As you would expect, it didn’t take long for angry conservative Christians to ask a good question: Would education leaders have been as prayer friendly if the people seeking accomodation were Christians? Is it right to spend public funds to do something that helps Muslims?
You see, there are two issues here and this story manages to hint at both, at least a bit. The first question is whether the foot basins are legal. The other question is whether the school has, in some way, violated the rights of other religious believers in the past.
If you want to sense the frayed nerves in this case, note this chunk of the story (note, in particular, the groups that seem to be on different sides of this debate):
Hal Downs, president of the Michigan chapter of Americans United for Separation of Church and State, said, “The university claims it’s available for Western students as well, but, traditionally, Western students don’t wash their feet five times day.”
“They’re building a structure for a particular religious tradition,” Mr. Downs added, “and the Constitution says the government isn’t supposed to endorse a particular religion.”
The American Civil Liberties Union says the footbath issue is complex.
“Our policy is to object whenever public funds are spent on any brick and mortar component of religion,” said Kary Moss, director of the Michigan Civil Liberties Union. “What makes this different, though, is that the footbaths themselves can be used by anyone, don’t have any symbolic value and are not stylized in a religious way. They’re in a regular restroom, and could be just as useful to a janitor filling up buckets, or someone coming off the basketball court, as to Muslim students.”
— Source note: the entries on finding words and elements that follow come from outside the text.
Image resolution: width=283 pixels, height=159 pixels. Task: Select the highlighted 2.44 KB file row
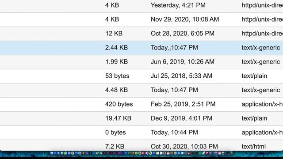click(x=142, y=48)
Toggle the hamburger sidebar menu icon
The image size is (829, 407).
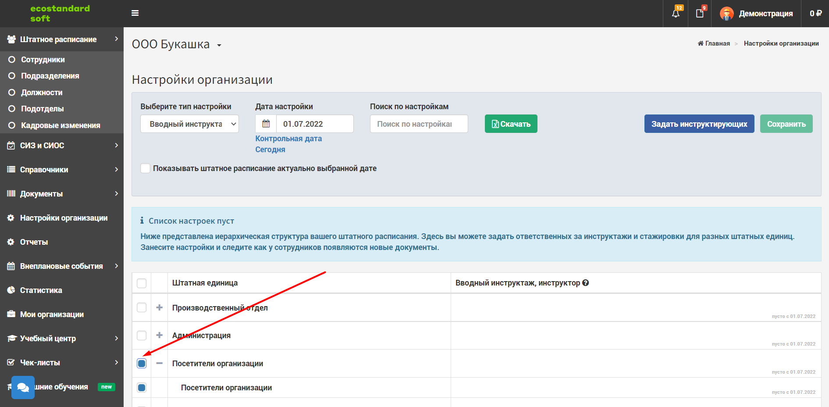click(x=135, y=13)
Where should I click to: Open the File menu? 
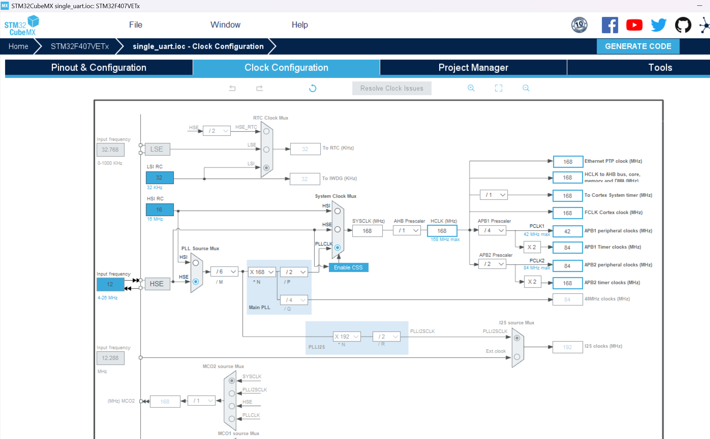[x=136, y=25]
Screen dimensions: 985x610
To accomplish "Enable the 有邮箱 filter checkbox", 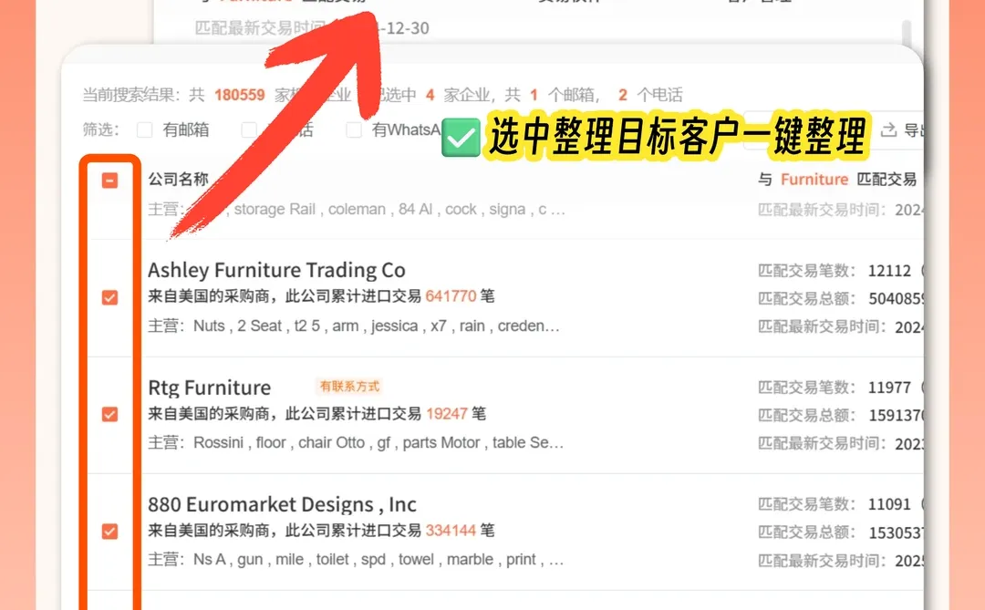I will pyautogui.click(x=143, y=129).
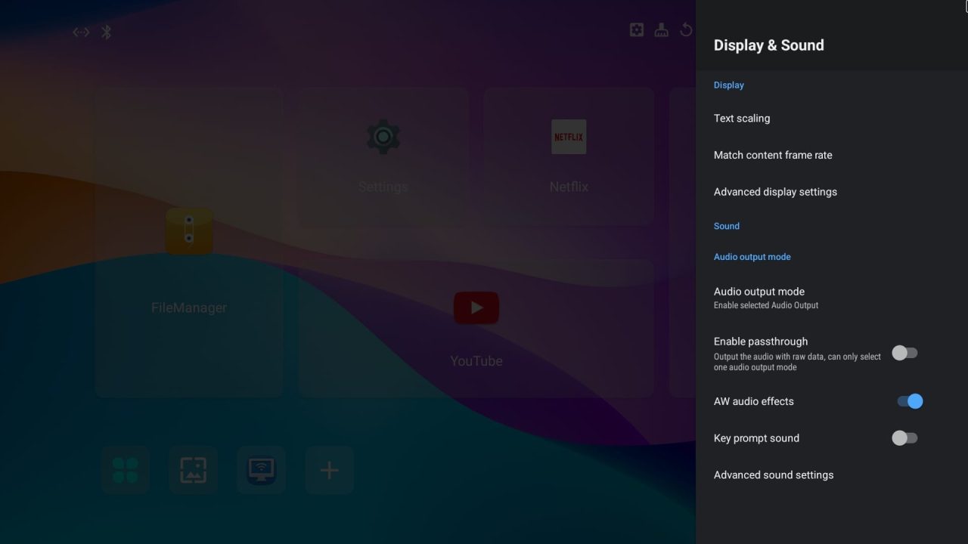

So OK, civil liberty pros, what should equal access look like in this case? Should there be actual prayer facilities in public schools? Otherwise, Muslims cannot freely practice their faith. But then, once you cross that bridge, do you take similar steps for members of other faiths? What would that look like?
This is a story that deserves the coverage it is getting. But this is not the only equal-access story out there in church-state land that needs to be covered. Try to imagine if Eastern Orthodox students petitioned for a prayer space with icons. Try to imagine Pentecostal students requesting a public room in which to hold Spirit-filled, loud, lively, prayer times. Just try.